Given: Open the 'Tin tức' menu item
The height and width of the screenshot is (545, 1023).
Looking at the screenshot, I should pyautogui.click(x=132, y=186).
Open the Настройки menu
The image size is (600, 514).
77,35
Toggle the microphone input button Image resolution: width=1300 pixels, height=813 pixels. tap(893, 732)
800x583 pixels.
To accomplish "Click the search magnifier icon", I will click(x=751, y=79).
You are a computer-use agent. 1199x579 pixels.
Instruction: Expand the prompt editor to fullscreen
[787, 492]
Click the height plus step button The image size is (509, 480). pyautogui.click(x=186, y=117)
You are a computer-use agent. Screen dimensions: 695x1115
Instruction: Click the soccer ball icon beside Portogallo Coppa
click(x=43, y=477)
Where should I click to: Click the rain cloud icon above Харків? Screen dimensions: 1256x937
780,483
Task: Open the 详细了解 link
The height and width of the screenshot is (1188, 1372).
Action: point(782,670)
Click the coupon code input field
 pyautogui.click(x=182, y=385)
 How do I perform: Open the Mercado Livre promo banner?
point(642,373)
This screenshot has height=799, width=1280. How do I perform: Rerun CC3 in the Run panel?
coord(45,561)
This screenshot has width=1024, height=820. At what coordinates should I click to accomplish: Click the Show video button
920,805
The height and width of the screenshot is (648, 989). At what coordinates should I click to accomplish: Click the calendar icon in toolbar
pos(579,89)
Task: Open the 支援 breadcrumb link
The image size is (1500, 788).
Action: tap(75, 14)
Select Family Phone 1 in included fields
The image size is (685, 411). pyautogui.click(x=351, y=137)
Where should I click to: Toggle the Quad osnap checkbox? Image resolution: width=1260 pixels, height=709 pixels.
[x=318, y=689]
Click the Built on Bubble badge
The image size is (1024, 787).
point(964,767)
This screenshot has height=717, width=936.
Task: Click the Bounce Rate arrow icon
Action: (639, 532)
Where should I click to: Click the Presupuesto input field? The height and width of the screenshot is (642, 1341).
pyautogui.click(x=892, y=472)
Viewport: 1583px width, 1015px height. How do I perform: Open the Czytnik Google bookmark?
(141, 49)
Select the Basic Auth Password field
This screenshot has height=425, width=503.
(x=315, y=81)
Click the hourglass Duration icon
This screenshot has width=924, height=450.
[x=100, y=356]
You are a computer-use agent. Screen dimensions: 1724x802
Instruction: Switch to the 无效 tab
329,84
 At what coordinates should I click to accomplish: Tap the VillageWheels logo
• • •
§ EXERCISE INSTRUCTIONS:
Return the lines above that include the string "link".

§ OUTPUT OF THE EXERCISE:
Task: Open the 详细了解 link
Task: Open the 支援 breadcrumb link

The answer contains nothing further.